La palabra “mantenimiento” adquiere, en los cementerios, un sentido singular…
por Martín Kohan
La palabra “mantenimiento” adquiere, en los cementerios, un sentido singular. Nicolás Prividera en Tierra de los padres captó también esa dimensión: no solamente el pasado habitando, fantasmal, entre las bóvedas de la Recoleta, sino además esas materias del puro presente que es preciso mantener. Entre las voces de la historia que acechan en el cementerio, Prividera detectó eso otro, más tangible y muy actual, el mantenimiento, el ir y venir cansino de los que trabajan limpiando y reparando. El reverso material de cualquier ambición metafísica.

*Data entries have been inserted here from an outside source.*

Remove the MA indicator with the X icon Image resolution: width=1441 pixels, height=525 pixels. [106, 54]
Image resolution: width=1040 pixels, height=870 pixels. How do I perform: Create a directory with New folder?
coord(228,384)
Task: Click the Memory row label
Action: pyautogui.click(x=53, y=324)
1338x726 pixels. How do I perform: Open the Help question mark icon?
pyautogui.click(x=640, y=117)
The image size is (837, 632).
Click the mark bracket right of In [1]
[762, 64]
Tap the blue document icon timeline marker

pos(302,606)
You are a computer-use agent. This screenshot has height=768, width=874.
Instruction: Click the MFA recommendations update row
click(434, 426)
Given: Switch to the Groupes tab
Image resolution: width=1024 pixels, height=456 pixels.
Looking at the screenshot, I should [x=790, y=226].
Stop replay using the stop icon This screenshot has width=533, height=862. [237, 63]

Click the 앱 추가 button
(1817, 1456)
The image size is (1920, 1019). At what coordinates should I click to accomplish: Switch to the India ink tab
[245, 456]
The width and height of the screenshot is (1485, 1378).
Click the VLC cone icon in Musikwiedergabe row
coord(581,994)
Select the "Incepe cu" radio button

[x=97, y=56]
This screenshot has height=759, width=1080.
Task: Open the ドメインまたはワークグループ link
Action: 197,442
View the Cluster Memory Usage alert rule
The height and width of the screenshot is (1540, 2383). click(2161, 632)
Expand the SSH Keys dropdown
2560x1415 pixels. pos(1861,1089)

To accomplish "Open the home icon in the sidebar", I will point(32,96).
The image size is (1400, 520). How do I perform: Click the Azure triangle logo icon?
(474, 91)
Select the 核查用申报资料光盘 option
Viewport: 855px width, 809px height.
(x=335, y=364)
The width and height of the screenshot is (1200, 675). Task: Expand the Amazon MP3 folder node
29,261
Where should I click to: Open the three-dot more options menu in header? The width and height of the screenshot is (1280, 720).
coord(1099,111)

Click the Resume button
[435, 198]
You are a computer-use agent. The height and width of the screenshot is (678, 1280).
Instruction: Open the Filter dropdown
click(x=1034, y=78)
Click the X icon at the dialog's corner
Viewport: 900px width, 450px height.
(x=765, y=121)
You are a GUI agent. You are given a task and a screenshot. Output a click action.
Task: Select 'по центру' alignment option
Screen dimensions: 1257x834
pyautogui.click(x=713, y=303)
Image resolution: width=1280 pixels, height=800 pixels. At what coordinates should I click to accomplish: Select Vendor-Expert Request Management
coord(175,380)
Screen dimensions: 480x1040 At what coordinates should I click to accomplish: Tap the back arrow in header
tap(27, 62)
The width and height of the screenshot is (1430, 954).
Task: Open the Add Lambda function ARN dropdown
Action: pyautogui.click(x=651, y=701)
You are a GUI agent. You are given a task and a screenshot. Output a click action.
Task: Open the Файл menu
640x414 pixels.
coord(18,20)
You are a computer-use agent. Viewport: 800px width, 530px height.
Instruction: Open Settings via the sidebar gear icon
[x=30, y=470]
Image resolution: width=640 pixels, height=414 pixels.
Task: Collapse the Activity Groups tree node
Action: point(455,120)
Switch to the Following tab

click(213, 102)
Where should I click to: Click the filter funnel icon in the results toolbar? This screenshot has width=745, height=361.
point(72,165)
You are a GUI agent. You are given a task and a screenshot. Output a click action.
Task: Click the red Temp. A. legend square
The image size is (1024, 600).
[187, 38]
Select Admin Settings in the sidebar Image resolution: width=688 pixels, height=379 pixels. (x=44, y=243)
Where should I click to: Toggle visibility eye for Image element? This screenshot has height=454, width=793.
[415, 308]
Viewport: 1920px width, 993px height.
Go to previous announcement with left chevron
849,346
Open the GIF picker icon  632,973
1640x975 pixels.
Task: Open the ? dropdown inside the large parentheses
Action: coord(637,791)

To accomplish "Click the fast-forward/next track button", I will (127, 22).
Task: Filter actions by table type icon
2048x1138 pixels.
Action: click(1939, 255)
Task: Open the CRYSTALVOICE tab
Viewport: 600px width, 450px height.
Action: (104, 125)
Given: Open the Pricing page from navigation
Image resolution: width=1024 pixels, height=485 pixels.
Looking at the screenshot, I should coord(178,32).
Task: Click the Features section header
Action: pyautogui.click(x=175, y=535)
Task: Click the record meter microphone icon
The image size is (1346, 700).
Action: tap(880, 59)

Las bóvedas pergeñan su ficción de casitas de barrio. Como si lo propio de los muertos no fuese hacerse polvo en el polvo, pudrirse como se pudren las flores que les dejan cada tanto los que están todavía vivos. Como si fuese posible visitarlos, llamar a su puerta, y hasta asomarse antes de pasar para ver qué es lo que está sucediendo adentro. Como si adentro, mientras tanto, estuviesen esperando al que llega.
La muerte impera, eso es cierto, ¿y qué otra cosa podía esperarse? ¿Qué otra cosa podría suponer, sino una ironía, hablar de “mantenimiento” en el reino de los que ya no existen? No obstante sí hay un lugar, entre los cuerpos sin vida, para los cuerpos del trabajo. El que barre, el que pule, el que lustra, el que pinta. No portan ninguna esperanza, no están ahí para dar ningún consuelo. Están ahí para trabajar, y es lo que hacen: trabajan.
Su tarea es indispensable desde el lado de los vivos, porque alimentan la ilusión de una muerte sin deterioro. Pero es tan fuerte esa ilusión, tan rabiosa y necesaria, que se llega a proyectarla hacia el lado de los muertos. ¿Cómo entender, si no, que se pinte una bóveda por dentro? La escalera, el pincel, el pintor, conviven (es un decir) con la siniestra solvencia de los féretros impasibles. No hace falta decir quién prepondera.
En la tarde celeste del cementerio de Lobos, hasta las sombras se quedaron quietas.